= 1971 in organized crime =

==Events==
- Luciano Leggio is once again captured and brought to trial by prosecutor Cesare Terranova, only this time on 9 counts of murder. Leggio is once again acquitted of all charges.
- Joseph "Mad Dog" Sullivan becomes the first man to escape from the Attica Correctional Facility in upstate New York, before his capture only five weeks later in Greenwich Village.
- Donato "Danny the Head" Fatico, brother of Gambino crime family Capo Carmine "Wagon Wheels" Fatico and an early sponsor of future Gambino leader John Gotti, is convicted of hijacking charges.
- March 16 – Gambino crime family captain Angelo Mele and 4 associates were convicted for conspiracy to sell 2 kilos of heroin. Mele was sentenced to 30 years in prison.

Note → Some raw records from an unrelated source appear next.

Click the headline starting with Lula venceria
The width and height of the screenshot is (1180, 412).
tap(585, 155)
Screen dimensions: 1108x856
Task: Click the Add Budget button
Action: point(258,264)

- March 28 - Killeen enforcer Billy O'Sullivan is killed near his Savin Hill home by Mullin member Paulie McGonagle. O'Sullivan had previously killed his twin brother Donnie, who had mistaken him for his brother.
- May 12 – Bonanno crime family boss Paul Sciacca and captain Michael Casale were arrested for conspiring to sell heroin to an undercover agent during "Operation Flanker", which netted various New York mafiosi for narcotics infractions, but eventually all defendants went free as all charges were dropped for various reasons. Sciacca was not imprisoned, but like his predecessor Gaspar DiGregorio, Sciacca was replaced by the Commission, who promoted underboss Natale Evola as the new boss.

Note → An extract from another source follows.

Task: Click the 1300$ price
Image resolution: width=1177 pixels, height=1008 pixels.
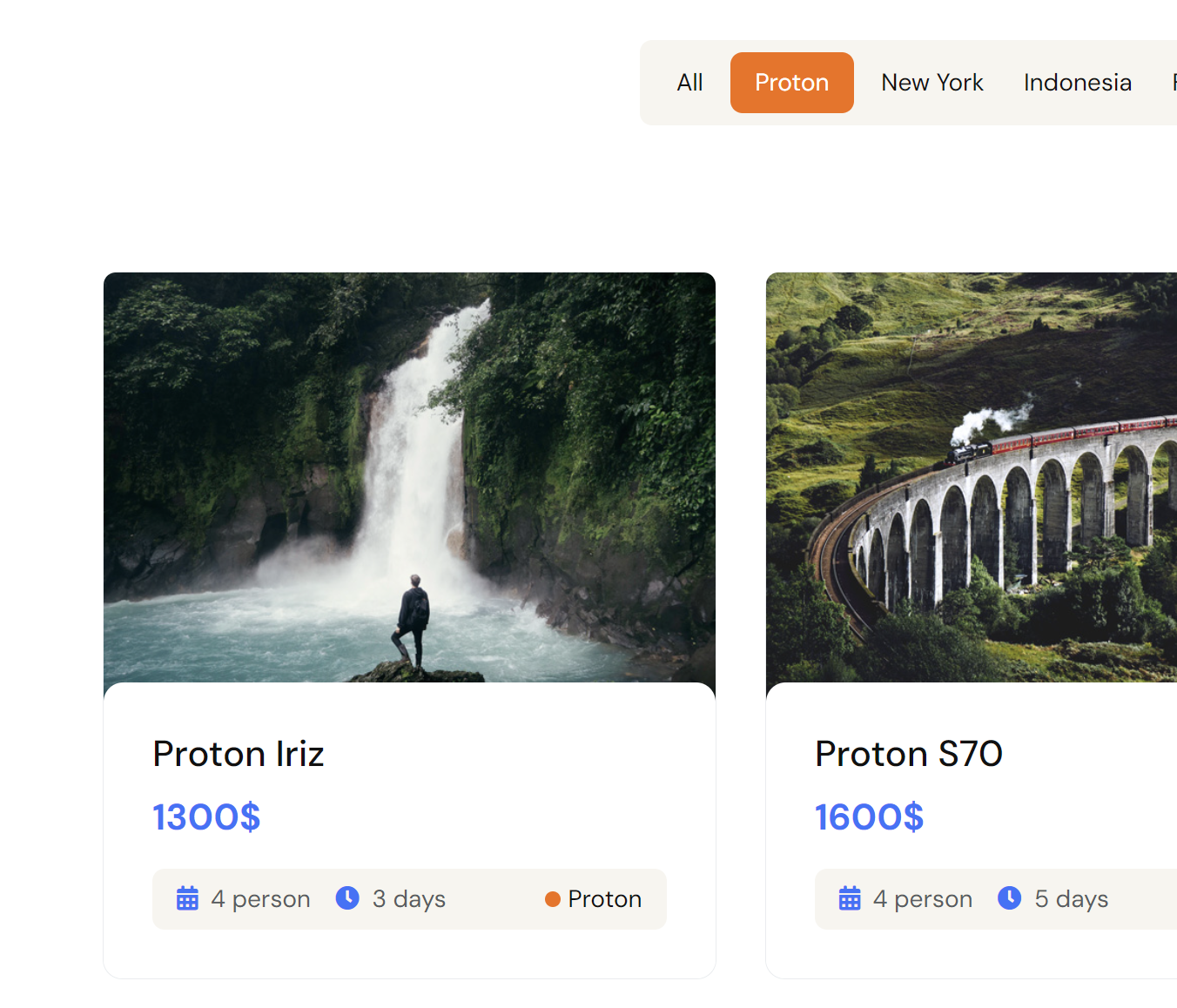Action: 206,817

- June 28 – Joe Colombo is seriously wounded by gunman Jerome Johnson during Italian-American Unity Day, ending his involvement in the Italian-American Civil Rights League. Although surviving the attempt on his life, Colombo would remain comatose until his death in 1978. Initially suspected to have been ordered by rival mobster Joe Gallo, later evidence would indicate the involvement of former Colombo ally Carlo Gambino for the attempted assassination. Colombo Capo Thomas DiBello negotiates a truce with the Gallo Brothers soon after the shooting, ending the long running Gallo-Colombo gang war.
- July –
  - A gang war begins in Boston's underworld between the Killeens and the Mullen gang after Mickey Dwyer's nose is bitten off and then shot three times by Kenneth Killeen, during an altercation at the Transit, a local Southie bar.
  - Several weeks following the Transit incident, Kileen enforcers Billy O'Sullivan and Whitey Bulger encounter Dennis "Buddy" Roache a member of the Mullins and brother of future Boston Police Commissioner Francis "Mickey" Roache in a Broadway bar. After a heated argument, Roache is shot and was paralyzed for the remainder of his life.

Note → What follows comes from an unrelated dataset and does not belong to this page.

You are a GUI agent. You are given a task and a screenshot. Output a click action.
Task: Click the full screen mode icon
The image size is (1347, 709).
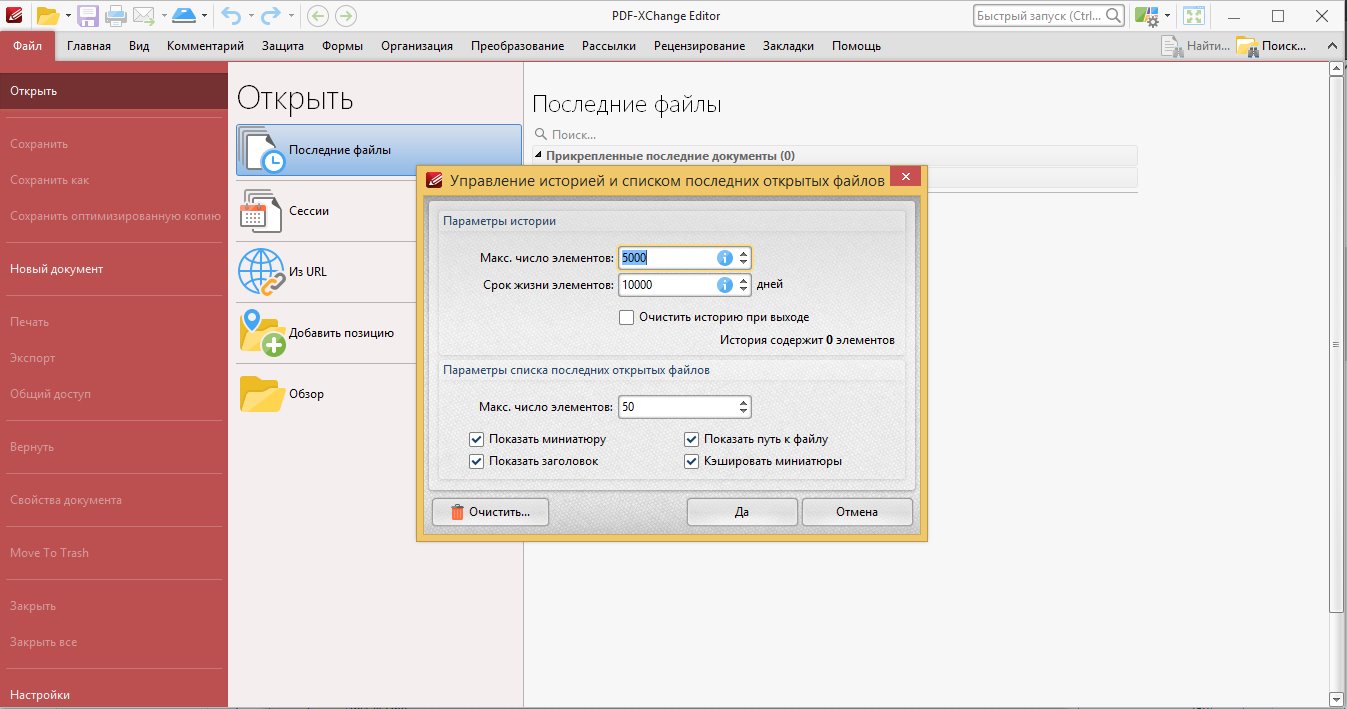point(1193,16)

- September 17 – Lucchese crime family captain James Plumeri was found strangled to death less than 6 months after his conviction on charges of violating the Welfare and Pension Plans Disclosure Act.
- September 25 – Chicago Outfit executioner Felix "Milwaukee Phil" Alderisio died of natural causes while serving a term for extortion in the United States Penitentiary at Marion, Illinois.
- October 12 – Gambino crime family soldier Alexander D'Alessio, who was identified by Joseph Valachi as a man who controls gambling on Staten Island for Carlo Gambino, was arrested in a raid of gambling establishments by FBI Agents.
- October 23 – Meyer Lansky is indicted by a federal grand jury of skimming money from the syndicate casino, the Flamingo Hotel, charging that Lansky and three others planned to conceal and distribute over $36 million in unreported income.
- November 9 – Milwaukee mob boss Frank Balistrieri (already imprisoned on other charges) and five associates are slapped with a 10-count federal indictment for concealing the ownership of a restaurant, income tax fraud and other charges.
- November 26 – Joe Adonis, a former captain under Frank Costello, dies of natural causes in Italy.
- December 24 – New York mobster Bruno Latini is shot and killed in his car by Richard Kuklinski.

==Arts and literature==
- Equal Danger (novel) by Leonardo Sciascia.
- The Gang That Couldn't Shoot Straight (film), starring Jerry Orbach and Robert De Niro.
- Shaft (film), starring Richard Roundtree and Moses Gunn.
- The French Connection (film), starring Gene Hackman.
- Get Carter (film), starring Michael Caine.

==Births==
- Salvatore Montagna "The Iron Worker", Bonanno crime family street boss for Vincent Basciano

==Deaths==
- April 3 – Former Genovese crime family buttonman and government informant Joseph Valachi died of natural causes while imprisoned at the La Tuna Federal Penitentiary in El Paso, Texas.
- September 25 – Felix Alderisio, Chicago Outfit Boss
- November 26 – Joe Adonis Joseph Doto, New York mobster and captain under Frank Costello, died of natural causes in Italy.